Martin Permantier (Haltung entscheidet, 2019) beschreibt in seinem Buch ein Entwicklungsmodell, wie sich Haltungen entwickeln. Er definiert 6 Phasen, die wir in einem Entwicklungsprozess durchlaufen können:
Handlungsmuster:
Gewinnen wollen, sich durchsetzen, Zwang, Opferrolle, etc.
Lehrer*innenverhalten:
Sanktionieren und drohen, sich als Opfer fühlen.
Haltung:
«Simea muss sich meinen Vorgaben anpassen, sonst wird sie bestraft» oder «Simea
muss diese Schule verlassen»
Mögliche
Handlungsoptionen:
- Simea
darf nicht mehr in die Pause. - Simea
muss als Strafe den Rasen mähen. - Simea
muss auf eine andere Schule.
Handlungsmuster: Ich halte mich an die Regeln, ich möchte auf keinen Fall was falsch machen, das muss richtig sein, die Gemeinschaft ist wichtig, Beschwerdemodus
Lehrer*innenverhalten: Predigt und Anweisung
Haltung: «Jemand muss definieren, was wir in diesem Fall tun müssen. Am besten die Leitung oder ein Experte».
Mögliche Handlungsoptionen:
- Simea müssen die Regeln nochmals erklärt werden.

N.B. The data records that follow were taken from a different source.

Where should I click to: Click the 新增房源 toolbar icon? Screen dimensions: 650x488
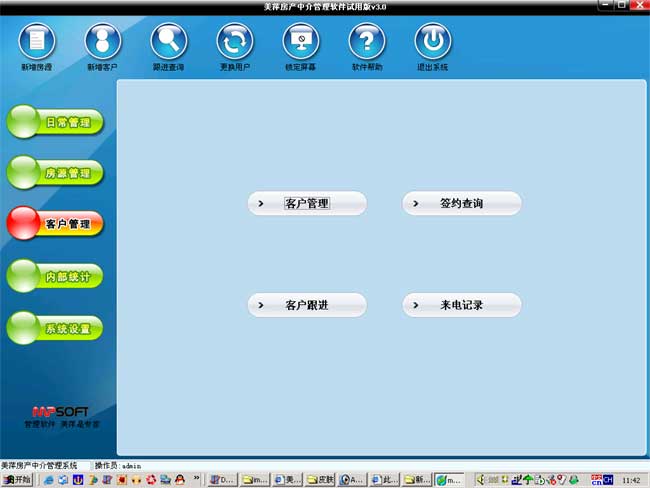(37, 42)
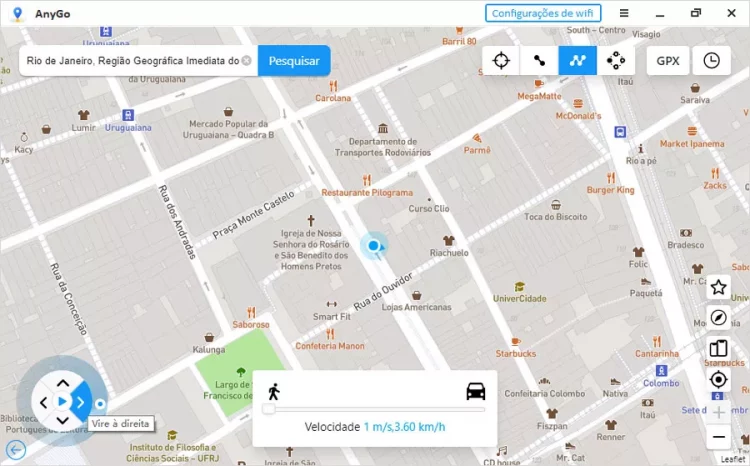
Task: Open Configurações de wifi
Action: (x=543, y=13)
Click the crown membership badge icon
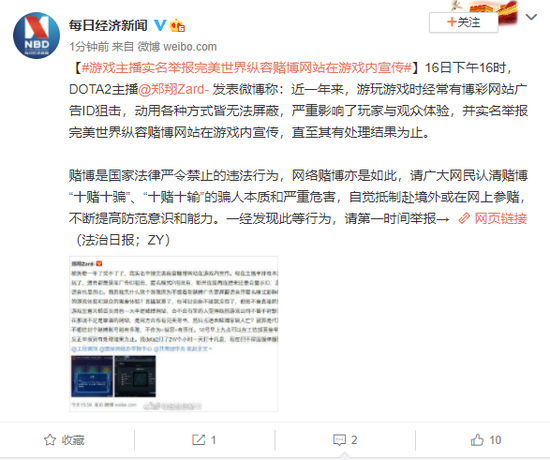Image resolution: width=550 pixels, height=460 pixels. coord(177,25)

Immer wenn sie eine verletzt, muss es Konsequenzen haben.
- Simea muss die Hausordnung abschreiben, damit die die Regeln besser kennt.
- Wenn Simea sich nicht konform verhält, muss sie aus dem Klassenzimmer.
Handlungsmuster: Effizienz, Lösungsorientierung, Prozesse definieren und Ziele einhalten
Lehrer*innenverhalten: Wissensvermittlung und Kontrolle
Haltung: «Wir machen einen Plan, alle müssen das miteinander durchziehen und wir definieren Ziele, die Simea erreichen muss»
Mögliche Handlungsoptionen:
- Es wird vereinbart, dass bei einer Regelverletzung von Simea, sie in einem anderen Zimmer arbeiten muss, damit die anderen nicht gestört werden.
- Die Schulsozialarbeiterin oder die Heilpädagogin brauchen mehr Stellenprozente, dass sie mehr Zeit für sie einsetzen können.
- Die Schulzeiten werden für Simea verkürzt, so hat sie nicht so viel Stress und die anderen werden weniger gestört.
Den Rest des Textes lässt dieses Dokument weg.